EN UNA SEGUNDA LECTURA DE LA Biografía de Bolívar, de John Lynch (Simón Bolívar, a life; Yale University: 2006), me percaté de la relativa importancia que este historiador británico le da a varias relaciones amorosas del Libertador. Lynch no las incluye por frivolidad.

Como académico de primer nivel, las menciona porque, de manera inequívoca, estos comportamientos del Libertador tuvieron consecuencias políticas o militares y porque, algunas de ellas, pusieron en riesgo su vida. Por ejemplo, poco después de publicar su célebre Manifiesto de Cartagena, en 1812, durante su campaña del río Magdalena, Bolívar demoró el asalto a Tenerife para tener una relación con la joven francesa Anita Lenoit. Después de reconquistar Caracas, en agosto de 1813, Bolívar comenzó una relación que duraría cinco años con Josefina Machado, Pepita, quien se convirtió en una puerta de acceso al Libertador para obtener puestos o promociones.
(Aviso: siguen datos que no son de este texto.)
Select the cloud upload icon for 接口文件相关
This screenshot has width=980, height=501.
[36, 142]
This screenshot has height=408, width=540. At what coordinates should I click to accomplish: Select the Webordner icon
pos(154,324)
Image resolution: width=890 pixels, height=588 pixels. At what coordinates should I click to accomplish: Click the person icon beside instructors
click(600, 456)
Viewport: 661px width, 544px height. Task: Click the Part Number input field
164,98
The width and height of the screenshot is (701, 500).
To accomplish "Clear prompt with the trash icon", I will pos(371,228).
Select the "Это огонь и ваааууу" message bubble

Según Lynch, esta misma Pepita fue responsable de la demora y, según algunos, del fracaso de la expedición que en 1816, desde Haití, Bolívar lanzó sobre Venezuela. Su affaire, meses antes, en Puerto Príncipe, con la hermosa Isabel Soublette, parece haber sido importante para promocionar a su hermano Carlos en una carrera militar y política que lo convertiría en héroe de la independencia y, muchos años después, lo llevaría a la Presidencia de Venezuela. Conocedores de sus debilidades, los españoles casi capturan al Libertador en los Llanos de Arauca, en 1919, cuando, a manera de carnada, hicieron que una jovencita le ofreciera sus favores sexuales. Bolívar se salvó porque, en una corazonada, cambió abruptamente de planes. Y todo esto antes de la entrada en escena de Manuelita, en Quito, o de las hermanitas Garaycoa en Guayaquil.
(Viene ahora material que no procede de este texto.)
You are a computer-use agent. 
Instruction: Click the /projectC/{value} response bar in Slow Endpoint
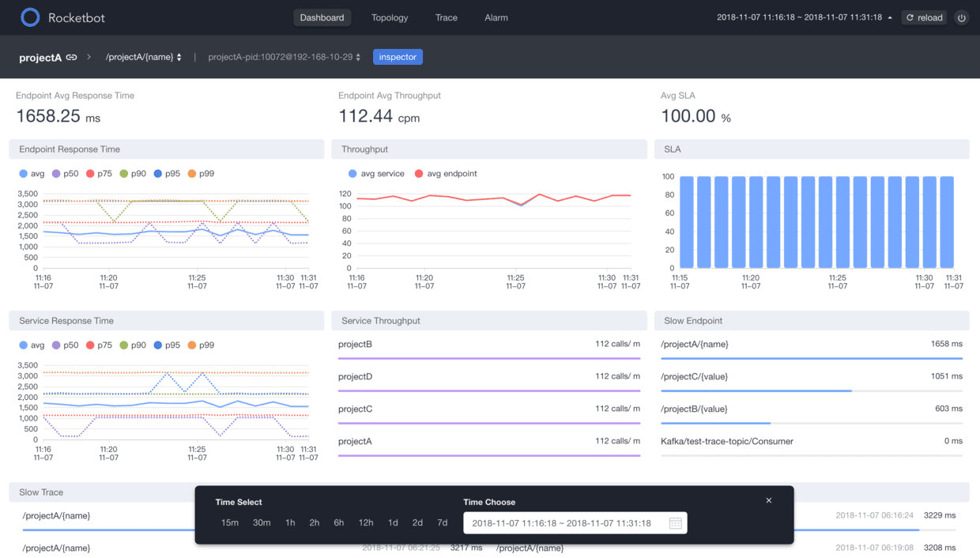(x=755, y=390)
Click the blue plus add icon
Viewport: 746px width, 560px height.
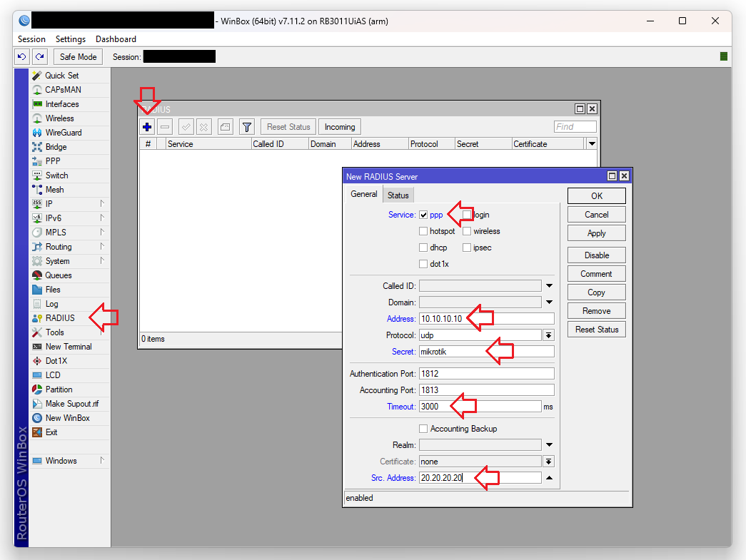(147, 127)
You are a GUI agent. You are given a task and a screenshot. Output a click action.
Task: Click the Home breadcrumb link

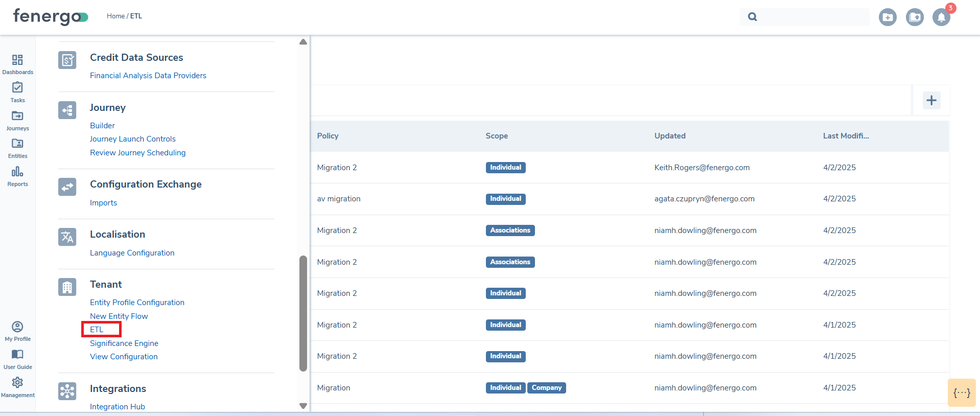click(x=115, y=16)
Lynch se limita a mencionar estos hechos para que los lectores saquemos nuestras propias conclusiones. Ni discute la sicología del Libertador ni acude a marcos conceptuales o teóricos para explicar estos hechos. En realidad, no son muchos los filósofos políticos o sociólogos que hayan planteado marcos conceptuales o teóricos para interpretar las complejas relaciones entre la vida pública y la vida íntima de los genios políticos o militares. Ortega es uno de los pocos que han tenido ese arrojo. El filósofo español define, en primer lugar, al “grande político” como uno de esos poquísimos genios que logran combinar las características de los hombres de acción y también las de los intelectuales.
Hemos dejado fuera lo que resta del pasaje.